TEXTO CITADO.
——————

Siéntome con un alma medieval, y se me antoja que es medieval el alma de mi patria; que ha atravesado esta, a la fuerza, por el Renacimiento, la Reforma y la Revolución, aprendiendo, sí, de ellas, pero sin dejarse tocar el alma, conservando la herencia espiritual de aquellos tiempos que llaman caliginosos. Y el quijotismo no es sino lo más desesperado de la lucha de la Edad Media contra el Renacimiento, que salió de ella.

Y si los unos me acusaren de servir a una obra de reacción católica, acaso los otros, los católicos oficiales... Pero estos en España apenas se fijan en cosa alguna ni se entretienen sino en sus propias disensiones y querellas. ¡Y además, tienen unas entendederas los pobres!

——————

SEGMENTO DE DATOS.
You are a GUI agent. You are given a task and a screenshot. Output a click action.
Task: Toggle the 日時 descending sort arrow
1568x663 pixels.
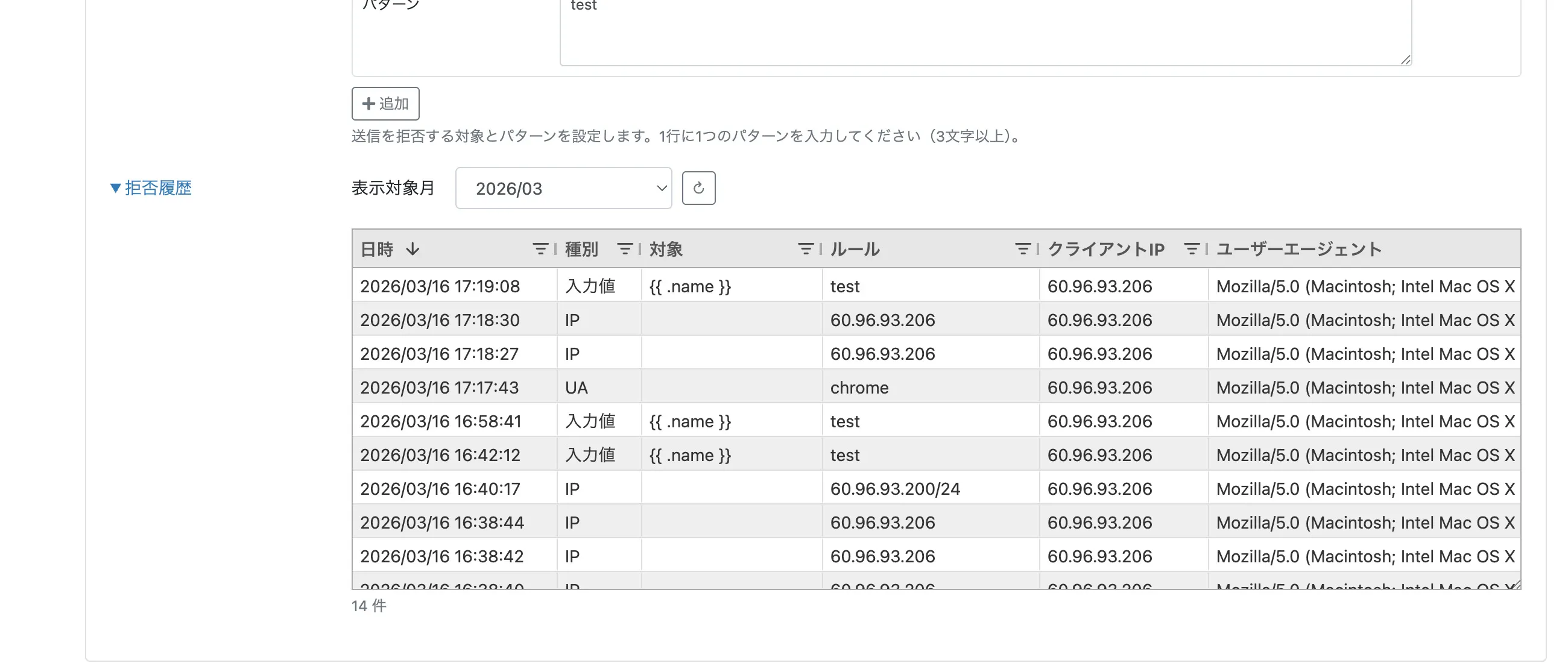pyautogui.click(x=413, y=249)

——————

REQUISITOS.
• a. ¿Qué es el quijotismo según el texto citado?
• b. Devuelve sin cambios el fragmento del texto citado que empieza con "Y si los unos" y sigue hasta "entendederas los pobres!".

RESPUESTAS.
• a. Lo más desesperado de la lucha de la Edad Media contra el Renacimiento.

• b.
Y si los unos me acusaren de servir a una obra de reacción católica, acaso los otros, los católicos oficiales... Pero estos en España apenas se fijan en cosa alguna ni se entretienen sino en sus propias disensiones y querellas. ¡Y además, tienen unas entendederas los pobres!